SUMMARY OF THE INVENTION
[0013] In view of the foregoing, and other, exemplary problems,
drawbacks, and disadvantages of the conventional systems, it is an
exemplary feature of the present invention to provide a structure
(and method) in which an ordered sequence of data can be
quantifiably represented in a manner similar to visual analysis by
humans.
[0014] It is another exemplary feature of the present invention to
provide a structure and method for comparing two ordered sequences
of data in a manner similar to visual comparison by humans.
[0015] It is another exemplary feature of the present invention to
provide a computerized method that mimics the visual processing by
humans when performing functions involving visual representations
of ordered sequences and does so in a manner that provides
quantitative measurements for comparison purposes.

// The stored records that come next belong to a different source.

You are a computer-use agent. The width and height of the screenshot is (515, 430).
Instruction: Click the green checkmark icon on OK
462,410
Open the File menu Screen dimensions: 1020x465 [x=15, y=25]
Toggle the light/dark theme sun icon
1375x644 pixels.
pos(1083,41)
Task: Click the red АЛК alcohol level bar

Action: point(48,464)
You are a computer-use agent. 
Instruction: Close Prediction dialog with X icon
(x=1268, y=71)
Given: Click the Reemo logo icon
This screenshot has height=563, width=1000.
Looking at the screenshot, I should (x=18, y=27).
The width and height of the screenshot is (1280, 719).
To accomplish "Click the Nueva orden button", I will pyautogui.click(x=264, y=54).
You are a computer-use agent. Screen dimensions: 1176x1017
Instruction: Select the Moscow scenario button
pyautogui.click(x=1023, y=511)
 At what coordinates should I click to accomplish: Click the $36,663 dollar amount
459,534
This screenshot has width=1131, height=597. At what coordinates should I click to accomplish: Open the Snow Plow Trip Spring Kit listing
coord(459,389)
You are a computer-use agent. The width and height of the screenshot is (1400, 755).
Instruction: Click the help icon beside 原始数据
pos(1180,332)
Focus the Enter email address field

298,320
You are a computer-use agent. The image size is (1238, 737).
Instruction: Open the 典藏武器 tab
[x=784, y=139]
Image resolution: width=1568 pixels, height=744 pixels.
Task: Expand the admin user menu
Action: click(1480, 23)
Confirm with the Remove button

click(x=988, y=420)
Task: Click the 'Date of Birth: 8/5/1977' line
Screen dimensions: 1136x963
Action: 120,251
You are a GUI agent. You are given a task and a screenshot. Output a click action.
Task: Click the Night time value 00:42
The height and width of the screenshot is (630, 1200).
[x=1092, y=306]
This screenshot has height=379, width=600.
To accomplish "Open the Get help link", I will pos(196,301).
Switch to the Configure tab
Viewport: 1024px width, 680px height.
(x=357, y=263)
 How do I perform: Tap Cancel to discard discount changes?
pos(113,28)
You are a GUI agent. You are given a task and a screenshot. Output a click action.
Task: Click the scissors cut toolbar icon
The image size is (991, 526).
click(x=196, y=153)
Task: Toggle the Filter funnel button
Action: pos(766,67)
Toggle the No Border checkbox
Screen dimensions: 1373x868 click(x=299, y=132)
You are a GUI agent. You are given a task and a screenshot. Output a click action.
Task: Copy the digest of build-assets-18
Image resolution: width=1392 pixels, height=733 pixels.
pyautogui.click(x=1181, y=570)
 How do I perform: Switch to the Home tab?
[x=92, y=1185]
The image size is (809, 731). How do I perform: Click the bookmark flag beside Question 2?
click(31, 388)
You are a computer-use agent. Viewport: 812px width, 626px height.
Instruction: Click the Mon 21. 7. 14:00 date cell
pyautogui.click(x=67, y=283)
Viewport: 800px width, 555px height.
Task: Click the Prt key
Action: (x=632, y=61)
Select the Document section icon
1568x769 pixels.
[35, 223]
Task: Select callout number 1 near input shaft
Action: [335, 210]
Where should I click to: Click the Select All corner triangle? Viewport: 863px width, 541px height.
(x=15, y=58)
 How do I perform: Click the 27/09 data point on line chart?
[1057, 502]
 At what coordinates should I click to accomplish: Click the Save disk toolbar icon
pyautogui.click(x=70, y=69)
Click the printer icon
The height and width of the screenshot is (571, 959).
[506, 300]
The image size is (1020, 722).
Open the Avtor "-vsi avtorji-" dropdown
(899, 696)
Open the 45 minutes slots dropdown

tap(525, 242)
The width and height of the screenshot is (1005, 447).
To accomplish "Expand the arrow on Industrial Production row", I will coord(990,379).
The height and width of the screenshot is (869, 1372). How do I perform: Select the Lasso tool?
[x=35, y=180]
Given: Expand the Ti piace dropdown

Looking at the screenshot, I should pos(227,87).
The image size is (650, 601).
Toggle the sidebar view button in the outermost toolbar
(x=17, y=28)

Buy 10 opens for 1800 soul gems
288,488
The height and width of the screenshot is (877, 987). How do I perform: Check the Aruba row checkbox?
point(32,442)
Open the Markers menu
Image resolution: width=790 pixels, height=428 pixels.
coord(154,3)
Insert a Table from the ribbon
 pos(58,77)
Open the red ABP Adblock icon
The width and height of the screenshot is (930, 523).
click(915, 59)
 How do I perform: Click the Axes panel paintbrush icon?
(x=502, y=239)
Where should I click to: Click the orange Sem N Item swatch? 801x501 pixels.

[0016] Thus, in a first exemplary aspect of the present invention,
to achieve the above features and objects, described herein is a
computer configured to execute a process of quantifying an ordered
sequence of data, including a data receiver to receive data of the
ordered sequence and a calculator to determine a skeleton of the
ordered sequence, wherein the skeleton comprises a plurality of
perceptually important points (PIPs) of the ordered sequence, as
derived by determining one or more points of local maxima of the
data over the ordered sequence.
[0017] In a second exemplary aspect of the present invention, also
described herein is a computerized method to determine a skeleton
of an ordered sequence of data.
[0018] In a third exemplary aspect of the present invention, also
described herein is a signal-bearing medium tangibly embodying a
program of machine-readable instructions executable by a digital
processing apparatus to perform the computerize method of
quantifying an ordered sequence of data.
[0019] As will be explained in more detail, the present invention,
therefore, provides the capability of an efficient compression of a
time signal, compression and representation in accordance with
human visual system, simplification of a signal for efficient
indexing, matching, similarity measurement and retrieval.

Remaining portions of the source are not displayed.